Does anything stand out in the following sentences?
“I don’t like this strawberry jam: it tastes like it has too many condoms in it.”
“Oh, please rape some cheese on my salad!”
“He was very pregnant after he fell down.”
“False friends” aren’t just mean nice people you can’t trust: they’re also a special type of word. Across European languages you’ll meet cognates – words that don’t change much from language to language. In London, you watch “television;” in Paris, it’s “télévision” and in Amsterdam it’s “televisie.” Head a little further east: you’ll be sitting in front of the “telewizja” in Warsaw, zoning out with the “televiziune” in Buchurest, and even catching the news in Moscow on the “televidenie.”
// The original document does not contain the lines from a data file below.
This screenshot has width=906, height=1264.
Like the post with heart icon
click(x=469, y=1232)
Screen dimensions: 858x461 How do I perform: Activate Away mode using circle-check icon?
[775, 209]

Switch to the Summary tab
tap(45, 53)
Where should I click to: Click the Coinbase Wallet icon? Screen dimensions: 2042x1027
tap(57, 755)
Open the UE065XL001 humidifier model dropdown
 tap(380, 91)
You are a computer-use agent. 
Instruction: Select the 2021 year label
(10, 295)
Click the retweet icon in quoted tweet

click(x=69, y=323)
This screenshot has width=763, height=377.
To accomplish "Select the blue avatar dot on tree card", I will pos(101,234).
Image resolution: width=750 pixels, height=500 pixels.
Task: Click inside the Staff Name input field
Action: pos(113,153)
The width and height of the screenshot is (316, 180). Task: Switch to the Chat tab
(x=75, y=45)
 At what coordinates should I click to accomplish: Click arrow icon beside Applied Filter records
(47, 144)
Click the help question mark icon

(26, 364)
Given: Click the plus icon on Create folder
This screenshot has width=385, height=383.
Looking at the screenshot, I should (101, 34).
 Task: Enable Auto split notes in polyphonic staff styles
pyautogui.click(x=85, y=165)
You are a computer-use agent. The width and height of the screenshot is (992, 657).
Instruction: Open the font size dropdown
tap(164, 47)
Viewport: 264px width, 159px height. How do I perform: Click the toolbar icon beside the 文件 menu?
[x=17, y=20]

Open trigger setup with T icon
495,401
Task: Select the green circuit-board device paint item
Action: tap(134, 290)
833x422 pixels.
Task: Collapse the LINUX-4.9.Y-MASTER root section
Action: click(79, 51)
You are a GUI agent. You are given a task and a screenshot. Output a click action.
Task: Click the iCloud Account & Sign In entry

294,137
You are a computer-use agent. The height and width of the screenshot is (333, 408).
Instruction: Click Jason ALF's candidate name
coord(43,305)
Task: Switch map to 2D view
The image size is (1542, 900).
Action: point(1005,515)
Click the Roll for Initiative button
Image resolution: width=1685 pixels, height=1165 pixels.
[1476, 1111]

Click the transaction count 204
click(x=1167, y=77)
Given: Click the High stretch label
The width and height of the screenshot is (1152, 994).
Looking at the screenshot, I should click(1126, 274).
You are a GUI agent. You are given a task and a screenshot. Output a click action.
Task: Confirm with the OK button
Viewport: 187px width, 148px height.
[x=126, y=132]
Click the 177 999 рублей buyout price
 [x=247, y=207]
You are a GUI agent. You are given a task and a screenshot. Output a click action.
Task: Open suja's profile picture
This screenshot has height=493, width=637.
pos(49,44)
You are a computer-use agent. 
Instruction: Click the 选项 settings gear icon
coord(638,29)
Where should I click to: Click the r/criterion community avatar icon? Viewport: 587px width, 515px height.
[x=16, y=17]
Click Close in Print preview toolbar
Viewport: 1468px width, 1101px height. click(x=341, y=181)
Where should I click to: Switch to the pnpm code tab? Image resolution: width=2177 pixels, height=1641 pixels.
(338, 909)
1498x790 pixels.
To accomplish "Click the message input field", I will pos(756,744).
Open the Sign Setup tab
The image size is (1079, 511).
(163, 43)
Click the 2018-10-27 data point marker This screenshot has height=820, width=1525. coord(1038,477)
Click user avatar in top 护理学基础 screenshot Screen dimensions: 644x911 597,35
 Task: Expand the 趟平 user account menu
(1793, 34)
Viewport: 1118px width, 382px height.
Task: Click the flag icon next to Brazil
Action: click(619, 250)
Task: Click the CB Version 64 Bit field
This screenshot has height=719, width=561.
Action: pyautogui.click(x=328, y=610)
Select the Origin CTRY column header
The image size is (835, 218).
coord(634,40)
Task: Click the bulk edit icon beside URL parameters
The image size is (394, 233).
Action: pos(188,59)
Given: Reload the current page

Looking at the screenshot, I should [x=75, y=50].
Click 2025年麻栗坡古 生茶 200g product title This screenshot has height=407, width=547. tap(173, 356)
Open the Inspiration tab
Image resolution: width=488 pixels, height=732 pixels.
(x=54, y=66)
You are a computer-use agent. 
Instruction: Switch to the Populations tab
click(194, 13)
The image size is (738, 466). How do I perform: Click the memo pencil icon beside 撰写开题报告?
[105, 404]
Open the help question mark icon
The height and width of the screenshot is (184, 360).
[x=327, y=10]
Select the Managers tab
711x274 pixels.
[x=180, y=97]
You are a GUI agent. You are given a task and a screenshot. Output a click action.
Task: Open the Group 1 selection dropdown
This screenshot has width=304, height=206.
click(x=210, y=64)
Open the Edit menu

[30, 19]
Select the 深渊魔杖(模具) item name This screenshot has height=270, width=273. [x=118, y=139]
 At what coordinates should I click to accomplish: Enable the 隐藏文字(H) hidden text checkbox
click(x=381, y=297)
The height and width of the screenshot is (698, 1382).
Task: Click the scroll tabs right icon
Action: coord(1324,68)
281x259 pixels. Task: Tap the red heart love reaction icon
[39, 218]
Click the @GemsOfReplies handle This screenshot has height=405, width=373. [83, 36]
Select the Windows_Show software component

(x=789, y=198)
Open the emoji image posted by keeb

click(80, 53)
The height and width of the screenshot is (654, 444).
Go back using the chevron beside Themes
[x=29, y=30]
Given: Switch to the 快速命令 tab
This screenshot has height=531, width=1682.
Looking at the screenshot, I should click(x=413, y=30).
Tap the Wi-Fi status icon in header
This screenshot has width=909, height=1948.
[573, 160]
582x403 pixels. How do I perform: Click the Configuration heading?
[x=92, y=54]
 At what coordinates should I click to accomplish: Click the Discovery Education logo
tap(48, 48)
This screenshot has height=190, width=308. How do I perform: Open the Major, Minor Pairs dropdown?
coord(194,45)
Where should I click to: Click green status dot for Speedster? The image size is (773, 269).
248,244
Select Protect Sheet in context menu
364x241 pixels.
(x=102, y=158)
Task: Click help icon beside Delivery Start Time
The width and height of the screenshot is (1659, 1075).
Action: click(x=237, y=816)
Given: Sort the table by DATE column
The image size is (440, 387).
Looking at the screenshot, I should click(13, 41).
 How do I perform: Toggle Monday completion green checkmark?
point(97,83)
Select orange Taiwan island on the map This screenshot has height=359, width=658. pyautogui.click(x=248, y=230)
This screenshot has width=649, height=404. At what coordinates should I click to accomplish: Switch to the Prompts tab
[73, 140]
False friends are like the evil twins of cognates: they *sound* perfectly innocent in one language, and you might think they have the same meaning in a nearby language like Spanish, French or German – but don’t be fooled! These “false friends” have one noise, or one set of letters on paper, but what they stand for is totally different among countries and tongues. Check out some of the most common ways you can get in trouble, and remember what Oscar Wilde said: “A true friend stabs you in the front.”
*Feeling a little ashamed? Don’t tell your Spanish friend you’re “embarrassed” by saying “embarazada.” It means “pregnant” (“avergonzado” means “embarrassed.”)
*Preservatives may keep your food fresh in the US and UK, but across the rest of Europe (Spanish, French, Polish, Russian, etc) “preservativ” has a very different function… it means “condom” in all those languages. Keep it off your pizza!
*It may seem ‘crazy’ to you, but “bizarro” is a good thing in Spanish – it means “brave”!
*In Spain, “constipado” has nothing to do with fiber, and everything to do with covering your sneezes: it means “the common cold.” (The problem of too much cheese and not enough greens, for the interested, is “estreñimiento.”)
*If you see a French store with a big “SALE” sign, stay away! It actually means “dirty.” And, as we saw in the first paragraph, “raper” means “to shred or to grate.”
*If you think a German’s talking rude to you, don’t worry – “vomit” just means “with what,” and “damit” means “with that”!
*On the other hand, he may be angry that you offered him a “gift” – it means “poison” in Germany. (So don’t go opening any suspicious barrels marked “gift” outside of Berlin…)
*And, finally, one for the drinkers: if you’re wandering the Netherlands and see a sign marked “Lagere District,” don’t get too excited. It’s not a happy neighborhood dedicated to light beers; alas, in Dutch “lagere” just means “lower.”